Re: Kernel 2.4.3 won't compile




Hi,

> On Wed, Apr 18, 2001 at 10:10:28AM +0100, Philip Kendall wrote:
> > On Wed, Apr 18, 2001 at 08:36:25AM +1000, Craig Small wrote:
> > >
> > > I wouldn't go near 2.4.3 on an alpha.  I have seen some very very awful 
> > > things going on with it. If you can get the ^**(%! to compile it will
> > > probably crash anyway.
> > 
> > I'm certainly not having any problems running 2.4.3-ac3 on my
>                                                      ^^^^
> > AlphaStation 255 (at least, I'm not having any problems I didn't have
> > running 2.2.x :-) ); what's happened to other people's machines?
> 
> ac means Alan Cox patches doesn't it? Totally different story, apparently.
> There appears to be generally a lot more success the ac stream than the
> generic kernel.

as for the stock 2.4.3, there are issues. The mm/numa structure has been changed quite
significantly btw 2.4.2 and 2.4.3. Unfortunately, the changes were adopted for some
archs, but not all - with alpha being one of them. This causes the build errors.
>From close to day 1, there has been a patch around, that addresses this error. It's
called alpha-numa-2 and can be retrieved from ftp.kernel.org in Andrea Arcangeli's
people-subdir. All the 2.4.3-ac3 does, is integrating this patch.

IMHO, the -ac series is problematic at best in various cases and should be considered
with extreme caution. In my experience, all release kernels 2.4.[0,1,2] worked quite
well for me, set aside the well known bugs, like loop-devices etc...
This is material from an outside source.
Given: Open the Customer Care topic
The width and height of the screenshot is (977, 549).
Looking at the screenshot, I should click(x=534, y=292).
At the present time, I would go with 2.4.2 and the generic kernel series. I did get 2.4.3
to compile OK, but I didn't use it due to the fact, that the alpha-numa-2 patch changed
the mm subsystem in such a substantial way, that i did not want to be a tester for
that on my production-alpha. IMHO, the 2.4.x kernels are not quite ready for prime-time
in all situations. I use them in a very conservative setup and therefore leave out most
of it's advanced and aggressive features ( like Reiser, NFS-v3, devfs and the like ). For
these features, I use an x86 with kernel 2.2.18/19, which is more stable on most of the
advanced features mentioned above.
With the conservative setup, kernel 2.4.2 works *very* well for me, but everybody has
to be warned, that this might not be the case for them, especially, if it comes to alphas.
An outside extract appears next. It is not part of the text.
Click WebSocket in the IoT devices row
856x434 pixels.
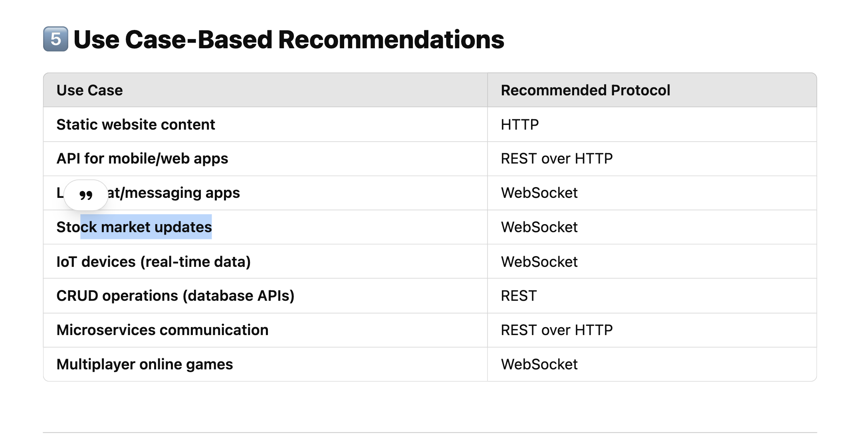tap(539, 262)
I just wished, Compaq would get it's act together and form a team, that would carefully
adopt changes to alpha and try to keep the 2.4.x-pre series as current as x86, wrt
fundamental subsystem changes and try to fold those changes back to Linus' pre-tree.
I'm probably not the only one being convinced, that Alpha's future is bound to Linux.

Just my dreams and $.02

Regards,
T. Weyergraf

-- 
Thomas Weyergraf                                                kirk@colinet.de
My Favorite IA64 Opcode-guess ( see arch/ia64/lib/memset.S )
"br.ret.spnt.few" - got back from getting beer, did not spend a lot.